## Begin Page extract

Each of the lists in the `Tables` class tells either what file to download, import, or create. The files are run in the order of the tables. 
Specifically, the order is always `EXTRA_TABLES -> FILES_TABLES -> WRDS_TABLES -> SQL_CLEANING -> CREATED_TABLES`. The idea is that all of the 
raw data is imported and cleaned before creating new tables with data that is in the Database. Note: As part of the SQL cleaning, all of the 
empty values imported are explicitly cast to `NULL`; this helps with automatic data typing. 

Each of the lists should contain the name of the files or data tables to import. The files are then imported in the order they appear in the 
list. Note

Specifically, in the example above, at the initialization of the constructor for the Database, the Database will first look in the `ExtraScripts` folder 
for a file named `IBES_LTG.py`. It will execute this file, then move on to looking in the `FILEStoDB` for a file named `CRSP_DAILY.csv` and so on. Files
from WRDS are downloaded using the `wrds` Python package. Specific SQL cleaning is applied to specific columns if specified. Finally, the files in `CREATED_TABLES`
are run.

## End Page extract

Exercise set
**a.** Answer these questions about the Database loading text:
(i) During the SQL cleaning, what are all empty imported values explicitly cast to?
(ii) In which folder does the Database first look for a file named `IBES_LTG.py`?
(iii) Which Python package is used to download files from WRDS?
**b.** Please copy out the rows below, from the line containing "Where should I" through the last row, inclusive, and omit the pictures.

## Begin Material shown

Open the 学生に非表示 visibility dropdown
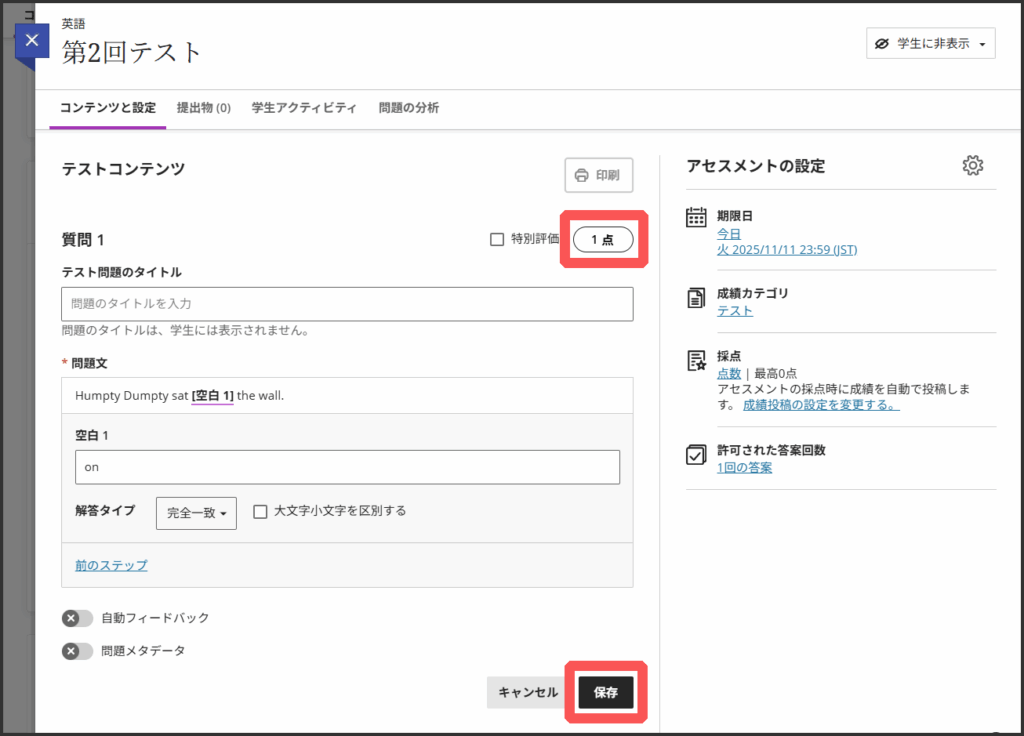The width and height of the screenshot is (1024, 736). [930, 44]
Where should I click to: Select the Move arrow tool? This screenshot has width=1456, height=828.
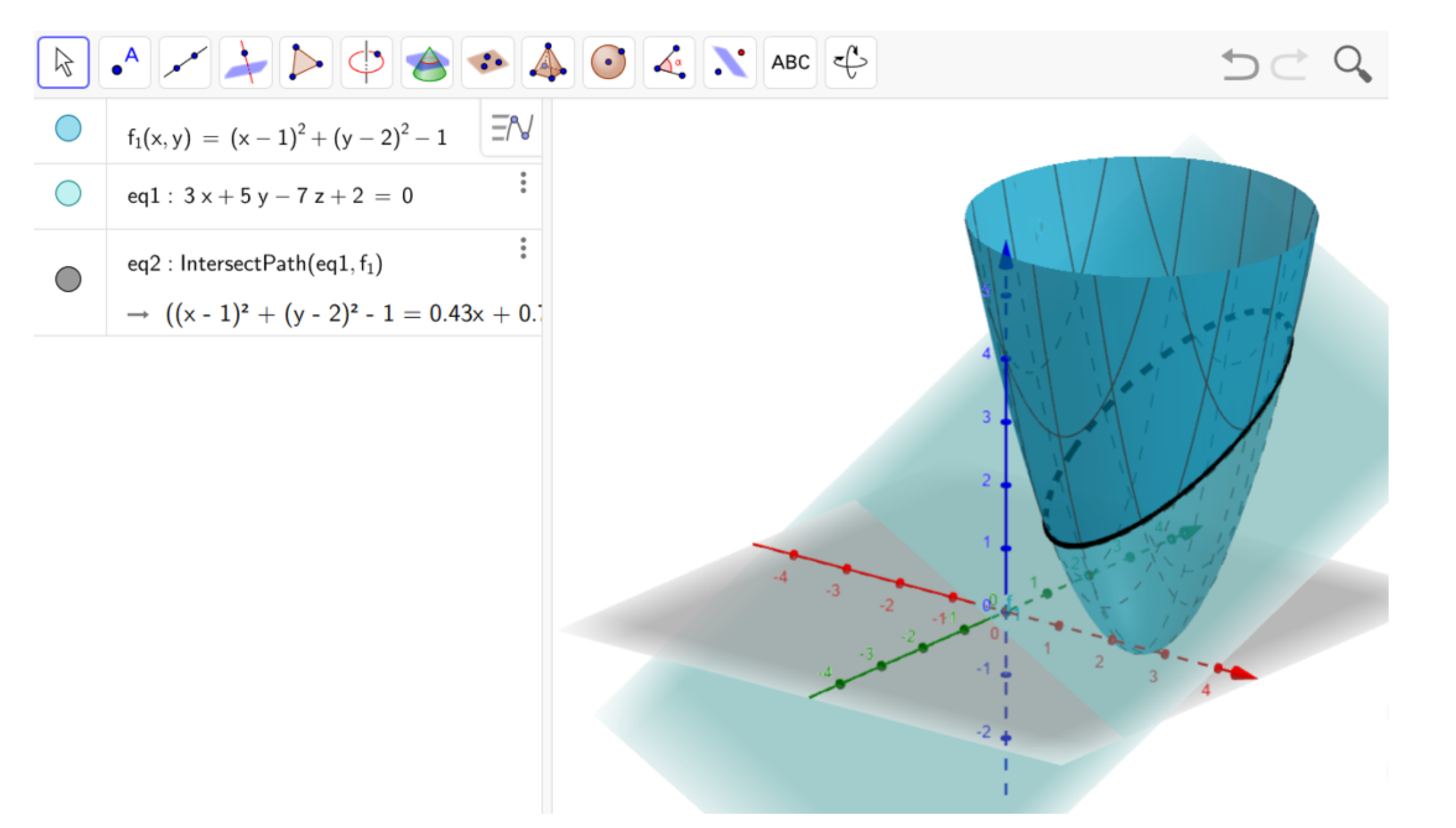pyautogui.click(x=63, y=62)
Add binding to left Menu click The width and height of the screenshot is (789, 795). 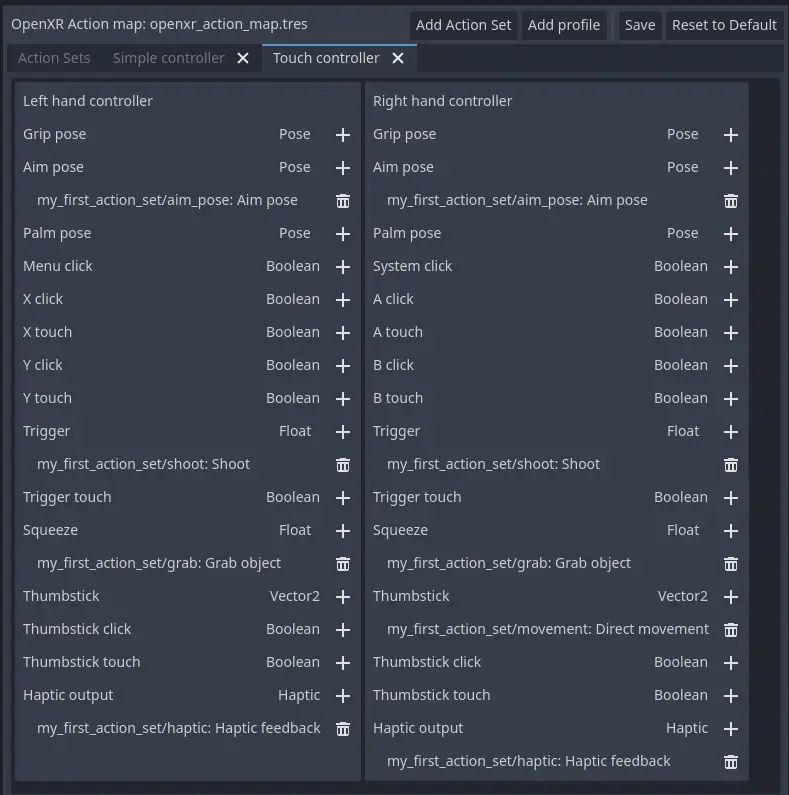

## End Material shown

Responses in order
**a.**
(i) `NULL`
(ii) `ExtraScripts`
(iii) `wrds`

**b.**
Where should I click to: Select the Move arrow tool? This screenshot has width=1456, height=828.
pyautogui.click(x=63, y=62)
Add binding to left Menu click The width and height of the screenshot is (789, 795). 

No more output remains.